REPUBLIKA.CO.ID, SUKABUMI -- Kasus campak di Kota Sukabumi di awal 2023 ini mengalami kenaikan yakni ditemukan tujuh positif. Hal ini didasarkan pada pemeriksaan terhadap 24 sampel kasus suspect campak.
''Pada Januari 2023 ada 24 kasus suspect atau dugaan campak, dan tujuh diantaranya hasilnya positif campak. Sementara sisanya masih menunggu hasil pemeriksaan laboratorium,'' kata Kepala Bidang Pencegahan dan Pengendalian Penyakit (P2P) Dinas Kesehatan (Dinkes) Kota Sukabumi Wita Darmawanti kepada Republika, Senin (6/2/2023).
Menurut Wita, tujuh kasus positif campak ini tersebar di beberapa wilayah. Di antaranya Sukakarya, Cikundul, Cikole, dan Cisarua.
Wita menerangkan, kasus campak ini sebagian besar karena anak tersebut belum mendapatkan imunisasi. Sehingga ke depan akan terus digalakan upaya imunisasi campak kepada warga.
''Campak bisa dicegah dengan imunisasi dasar dan posyandu menggiatkan lagi agar masyarakat sadar dengan kesehatan anak-anak. Di mana bagi orangtua yang mempunyai balita harus imunisasi campak,'' ungkap Wita.
Kalau imunisasi, lanjut Wita, tidak akan kejadian lagi kasus campak. Ke depan digiatkan lagi memonitor program imunisasi yang sebelumnya terdampak pandemi Covid.
Intinya, lanjut Wita, bangkit lagi untuk mencegah penyakit seperti campak. Rata-rata kasus campak karena tidak diimunisasi dan seharusnya semua sudah sadar agar anaknya diimunisasi agar kebal dengan penyakit campak.
Wita menuturkan, pada masa pandemi tenaga kesehatan fokus menangani Covid. Sehingga saat ini tenaga kesehatan fokus pada pelaksanaan imunisasi dasar karena perannya penting dalam mencegah campak.

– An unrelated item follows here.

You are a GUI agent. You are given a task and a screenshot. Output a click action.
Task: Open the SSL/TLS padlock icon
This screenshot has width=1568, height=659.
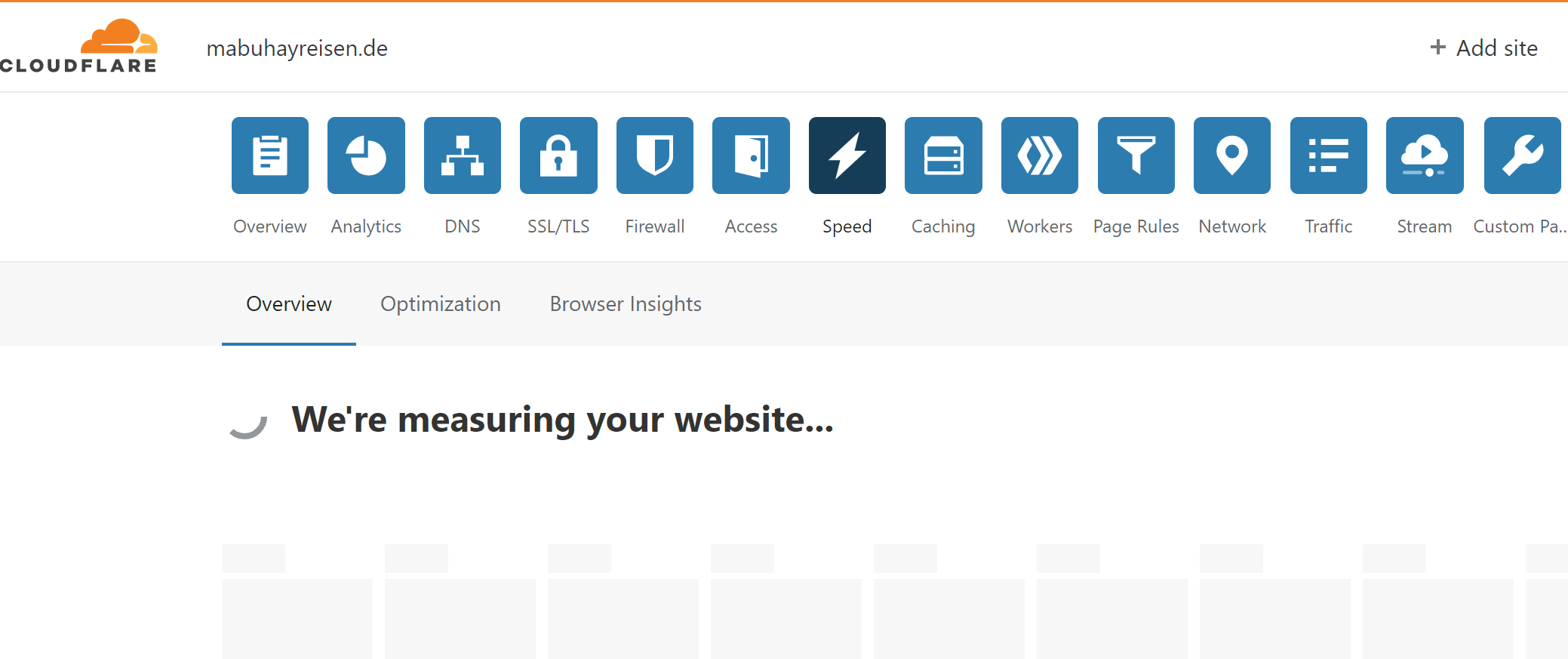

Di sisi lain, peningkatan kasus campak terjadi juga pada 2022 lalu. Namun, kasus penyakit campak ini belum masuk kejadian luar biasa (KLB).
''Kasus campak di 2021 dua kasus campak dan pada 2022 naik jadi 6 kasus,'' ujar Wita. Kasus campak itu dilaporkan berada di wilayah Puskesmas Sukakarya, Sukabumi dan Nanggeleng.
Namun, lanjut Wita, tidak masuk pada KLB karena kasusnya tidak bersamaan dan tidak di satu tempat. Walaupun ada dua kasus di satu tempat, akan tetapi rentang waktunya berbeda atau berjauhan.
Di mana, masa inkubasinya tujuh hari dan dianggap KLB jika dalam dua kali masa inkubasi ada banyak kasus dan kemungkinan KLB. Namun dalam satu tahun lalu tidak ada kejadian tersebut.
Sebab lanjut Wita, dari 38 sampel yang dikirim diduga campak yang positif hanya enam kasus. Sementara puluhan sampel lainnya negatif campak.